Output everything in the listing exactly, with no line missing.

##########

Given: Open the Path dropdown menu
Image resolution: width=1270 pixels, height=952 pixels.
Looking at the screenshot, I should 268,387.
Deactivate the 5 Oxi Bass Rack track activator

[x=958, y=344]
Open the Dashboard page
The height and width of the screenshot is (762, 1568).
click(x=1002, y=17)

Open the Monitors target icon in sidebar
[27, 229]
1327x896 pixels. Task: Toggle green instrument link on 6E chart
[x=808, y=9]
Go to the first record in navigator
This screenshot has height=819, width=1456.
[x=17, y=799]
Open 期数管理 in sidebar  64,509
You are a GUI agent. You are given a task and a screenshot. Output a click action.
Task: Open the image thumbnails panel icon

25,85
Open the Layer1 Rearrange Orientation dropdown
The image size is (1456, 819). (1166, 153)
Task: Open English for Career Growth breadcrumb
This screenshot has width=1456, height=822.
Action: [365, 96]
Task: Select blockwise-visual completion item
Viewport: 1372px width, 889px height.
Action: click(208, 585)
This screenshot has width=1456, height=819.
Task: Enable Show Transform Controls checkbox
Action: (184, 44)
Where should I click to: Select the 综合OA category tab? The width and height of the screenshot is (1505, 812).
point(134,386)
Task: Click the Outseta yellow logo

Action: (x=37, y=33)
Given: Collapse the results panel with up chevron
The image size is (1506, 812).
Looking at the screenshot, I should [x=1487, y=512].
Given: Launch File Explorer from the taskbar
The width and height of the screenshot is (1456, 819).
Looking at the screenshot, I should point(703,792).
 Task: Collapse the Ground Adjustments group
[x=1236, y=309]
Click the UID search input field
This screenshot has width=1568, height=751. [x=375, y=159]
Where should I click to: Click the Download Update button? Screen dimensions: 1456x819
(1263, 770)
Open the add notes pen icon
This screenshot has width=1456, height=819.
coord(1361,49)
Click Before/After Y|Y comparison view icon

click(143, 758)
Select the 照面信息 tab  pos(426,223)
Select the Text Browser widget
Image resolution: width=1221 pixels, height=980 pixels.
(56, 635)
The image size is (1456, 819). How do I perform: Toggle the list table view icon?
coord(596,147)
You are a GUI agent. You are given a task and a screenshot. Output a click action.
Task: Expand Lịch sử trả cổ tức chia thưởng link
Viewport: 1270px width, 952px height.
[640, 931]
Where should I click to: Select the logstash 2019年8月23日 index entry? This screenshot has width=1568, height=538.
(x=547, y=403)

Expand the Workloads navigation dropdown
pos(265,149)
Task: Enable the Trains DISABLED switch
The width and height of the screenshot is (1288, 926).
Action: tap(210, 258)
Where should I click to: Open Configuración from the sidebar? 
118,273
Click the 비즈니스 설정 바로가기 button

##########

§ Answer for the task
Given: Open the Path dropdown menu
Image resolution: width=1270 pixels, height=952 pixels.
Looking at the screenshot, I should 268,387.
Deactivate the 5 Oxi Bass Rack track activator

[x=958, y=344]
Open the Dashboard page
The height and width of the screenshot is (762, 1568).
click(x=1002, y=17)

Open the Monitors target icon in sidebar
[27, 229]
1327x896 pixels. Task: Toggle green instrument link on 6E chart
[x=808, y=9]
Go to the first record in navigator
This screenshot has height=819, width=1456.
[x=17, y=799]
Open 期数管理 in sidebar  64,509
You are a GUI agent. You are given a task and a screenshot. Output a click action.
Task: Open the image thumbnails panel icon

25,85
Open the Layer1 Rearrange Orientation dropdown
The image size is (1456, 819). (1166, 153)
Task: Open English for Career Growth breadcrumb
This screenshot has width=1456, height=822.
Action: [365, 96]
Task: Select blockwise-visual completion item
Viewport: 1372px width, 889px height.
Action: click(208, 585)
This screenshot has width=1456, height=819.
Task: Enable Show Transform Controls checkbox
Action: (184, 44)
Where should I click to: Select the 综合OA category tab? The width and height of the screenshot is (1505, 812).
point(134,386)
Task: Click the Outseta yellow logo

Action: (x=37, y=33)
Given: Collapse the results panel with up chevron
The image size is (1506, 812).
Looking at the screenshot, I should [x=1487, y=512].
Given: Launch File Explorer from the taskbar
The width and height of the screenshot is (1456, 819).
Looking at the screenshot, I should point(703,792).
 Task: Collapse the Ground Adjustments group
[x=1236, y=309]
Click the UID search input field
This screenshot has width=1568, height=751. [x=375, y=159]
Where should I click to: Click the Download Update button? Screen dimensions: 1456x819
(1263, 770)
Open the add notes pen icon
This screenshot has width=1456, height=819.
coord(1361,49)
Click Before/After Y|Y comparison view icon

click(143, 758)
Select the 照面信息 tab  pos(426,223)
Select the Text Browser widget
Image resolution: width=1221 pixels, height=980 pixels.
(56, 635)
The image size is (1456, 819). How do I perform: Toggle the list table view icon?
coord(596,147)
You are a GUI agent. You are given a task and a screenshot. Output a click action.
Task: Expand Lịch sử trả cổ tức chia thưởng link
Viewport: 1270px width, 952px height.
[640, 931]
Where should I click to: Select the logstash 2019年8月23日 index entry? This screenshot has width=1568, height=538.
(x=547, y=403)

Expand the Workloads navigation dropdown
pos(265,149)
Task: Enable the Trains DISABLED switch
The width and height of the screenshot is (1288, 926).
Action: tap(210, 258)
Where should I click to: Open Configuración from the sidebar? 
118,273
Click the 비즈니스 설정 바로가기 button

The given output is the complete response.